## 任务要求
重写练习文本中的一段：从包含“我们所能知道的,关于他和他妻”的词句开始，到“发生在漱石身上最糟糕的事情。”为止。其中的“疾病”一律替换为“病痛”。

## 练习文本

我们所能知道的,关于他和他妻子、孩子的关系,也非常阴暗。……所以我认为漱石是一个……喜欢交朋友、有自己圈子的人。……那种不适,那种在家庭中的尴尬。所以,他那敏锐的观察力,他写作中解剖刀般犀利的一面,确实,特别凶猛……我想,在漱石那里,没有对人际关系的理想化,从来没有。相反,有这种乌托邦,我想,关于地方或风景,人们或许可以在那里找到某种形式的宁静。

[朗读 - 节选自《回忆种种》]:

我的世界……变得更加狭窄了。我已经失去了哪怕只是部分地从这被子里出来的力气……世界与我建立接触的点,只剩下我的肩膀、我的背、我伸展的瘦腿,最后是我的脚底。……以完全静止的状态躺着,在这个既平静又痛苦的狭小世界里,我有时会将目光投向我的身体无法触及的地方。……在清晨的寒冷中,我的骨头是活的。我保持不动。

[专家评论]:
他患了很长一段时间的胃溃疡,最终因此去世。这段经历催生了一部小说,叫做《回忆种种》。它以一种完全不带伤感的方式,描绘了这场疾病。……那完全不是漱石的性格。自怨自艾……他有一种相当强硬的实用主义,面对一种残酷。……当激情涌现时,它以一种粗粝的方式呈现。……描述西医治疗的方式,可以与这种努力联系起来,即以一种粗粝的形式描述现实本来的样子。……在《明暗》开头……有一个男人在一个手术台……上的冷酷而平静的描述……这在它的独特性方面,相对于古代日本的经验来说是独特的。在古代日本,对身体的内部检查,那是不存在的。……这让我想到了谷崎,和他非常著名的《阴翳礼赞》。……没有比……手术室里……的光更可怕的光了。……所以我认为在漱石那里,疾病矛盾地也是重获和平的途径之一。……没有疾病,就没有康复的时间。……在那时有宁静的时刻,毫无疑问还有幸福。所以我并不确信疾病是发生在漱石身上最糟糕的事情。

存储数据
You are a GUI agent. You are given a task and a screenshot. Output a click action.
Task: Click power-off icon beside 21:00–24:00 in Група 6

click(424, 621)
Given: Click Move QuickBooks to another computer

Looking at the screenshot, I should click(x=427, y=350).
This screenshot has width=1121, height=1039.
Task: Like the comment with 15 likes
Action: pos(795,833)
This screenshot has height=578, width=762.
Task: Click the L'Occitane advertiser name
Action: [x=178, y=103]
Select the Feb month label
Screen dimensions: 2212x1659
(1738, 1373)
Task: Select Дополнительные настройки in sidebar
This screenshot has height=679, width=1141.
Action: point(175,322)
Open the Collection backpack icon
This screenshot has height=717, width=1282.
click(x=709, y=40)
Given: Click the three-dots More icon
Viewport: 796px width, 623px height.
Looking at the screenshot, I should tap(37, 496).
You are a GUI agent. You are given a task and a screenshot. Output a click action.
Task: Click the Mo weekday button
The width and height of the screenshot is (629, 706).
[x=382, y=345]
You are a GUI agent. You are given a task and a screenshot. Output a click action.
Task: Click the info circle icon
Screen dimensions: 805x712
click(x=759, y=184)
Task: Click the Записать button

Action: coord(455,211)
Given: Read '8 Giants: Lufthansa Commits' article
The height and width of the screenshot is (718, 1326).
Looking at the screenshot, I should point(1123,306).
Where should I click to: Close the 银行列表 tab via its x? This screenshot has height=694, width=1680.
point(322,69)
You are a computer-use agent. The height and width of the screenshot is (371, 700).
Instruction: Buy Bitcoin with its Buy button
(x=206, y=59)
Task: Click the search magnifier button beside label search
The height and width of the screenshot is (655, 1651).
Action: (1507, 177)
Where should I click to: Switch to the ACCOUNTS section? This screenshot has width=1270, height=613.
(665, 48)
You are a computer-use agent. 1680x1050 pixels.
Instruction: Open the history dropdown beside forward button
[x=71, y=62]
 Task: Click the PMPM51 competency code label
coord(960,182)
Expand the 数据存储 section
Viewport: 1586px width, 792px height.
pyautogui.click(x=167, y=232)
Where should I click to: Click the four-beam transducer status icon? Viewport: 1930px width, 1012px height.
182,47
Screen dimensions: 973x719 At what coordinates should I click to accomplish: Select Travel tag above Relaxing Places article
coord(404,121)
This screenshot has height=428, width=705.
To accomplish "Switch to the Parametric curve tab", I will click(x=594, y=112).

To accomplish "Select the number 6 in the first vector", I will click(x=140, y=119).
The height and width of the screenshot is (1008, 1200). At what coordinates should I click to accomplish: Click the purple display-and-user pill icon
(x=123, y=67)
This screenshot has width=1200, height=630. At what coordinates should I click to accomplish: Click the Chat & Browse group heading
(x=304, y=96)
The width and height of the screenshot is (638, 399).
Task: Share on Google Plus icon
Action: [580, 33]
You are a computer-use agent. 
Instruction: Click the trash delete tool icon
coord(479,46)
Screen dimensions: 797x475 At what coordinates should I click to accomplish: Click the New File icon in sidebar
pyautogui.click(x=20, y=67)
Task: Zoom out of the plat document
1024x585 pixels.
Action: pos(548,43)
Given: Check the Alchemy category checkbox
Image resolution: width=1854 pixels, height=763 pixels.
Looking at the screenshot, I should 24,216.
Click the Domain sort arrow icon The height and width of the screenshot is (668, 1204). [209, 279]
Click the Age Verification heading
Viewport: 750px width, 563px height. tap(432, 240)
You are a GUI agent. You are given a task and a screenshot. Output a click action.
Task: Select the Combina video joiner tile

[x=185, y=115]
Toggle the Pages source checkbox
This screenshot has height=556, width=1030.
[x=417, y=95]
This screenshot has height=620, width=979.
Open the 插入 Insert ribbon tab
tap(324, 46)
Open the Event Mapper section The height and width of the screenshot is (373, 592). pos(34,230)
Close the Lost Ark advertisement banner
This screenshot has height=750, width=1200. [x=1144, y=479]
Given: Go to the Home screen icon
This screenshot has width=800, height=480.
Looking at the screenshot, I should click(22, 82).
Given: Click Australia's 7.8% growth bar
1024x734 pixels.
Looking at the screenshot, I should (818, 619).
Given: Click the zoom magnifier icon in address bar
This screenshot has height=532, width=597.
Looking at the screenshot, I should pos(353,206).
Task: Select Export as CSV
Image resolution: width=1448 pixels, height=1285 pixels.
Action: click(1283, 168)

## 任务答复
我们所能知道的,关于他和他妻子、孩子的关系,也非常阴暗。……所以我认为漱石是一个……喜欢交朋友、有自己圈子的人。……那种不适,那种在家庭中的尴尬。所以,他那敏锐的观察力,他写作中解剖刀般犀利的一面,确实,特别凶猛……我想,在漱石那里,没有对人际关系的理想化,从来没有。相反,有这种乌托邦,我想,关于地方或风景,人们或许可以在那里找到某种形式的宁静。

[朗读 - 节选自《回忆种种》]:

我的世界……变得更加狭窄了。我已经失去了哪怕只是部分地从这被子里出来的力气……世界与我建立接触的点,只剩下我的肩膀、我的背、我伸展的瘦腿,最后是我的脚底。……以完全静止的状态躺着,在这个既平静又痛苦的狭小世界里,我有时会将目光投向我的身体无法触及的地方。……在清晨的寒冷中,我的骨头是活的。我保持不动。

[专家评论]:
他患了很长一段时间的胃溃疡,最终因此去世。这段经历催生了一部小说,叫做《回忆种种》。它以一种完全不带伤感的方式,描绘了这场病痛。……那完全不是漱石的性格。自怨自艾……他有一种相当强硬的实用主义,面对一种残酷。……当激情涌现时,它以一种粗粝的方式呈现。……描述西医治疗的方式,可以与这种努力联系起来,即以一种粗粝的形式描述现实本来的样子。……在《明暗》开头……有一个男人在一个手术台……上的冷酷而平静的描述……这在它的独特性方面,相对于古代日本的经验来说是独特的。在古代日本,对身体的内部检查,那是不存在的。……这让我想到了谷崎,和他非常著名的《阴翳礼赞》。……没有比……手术室里……的光更可怕的光了。……所以我认为在漱石那里,病痛矛盾地也是重获和平的途径之一。……没有病痛,就没有康复的时间。……在那时有宁静的时刻,毫无疑问还有幸福。所以我并不确信病痛是发生在漱石身上最糟糕的事情。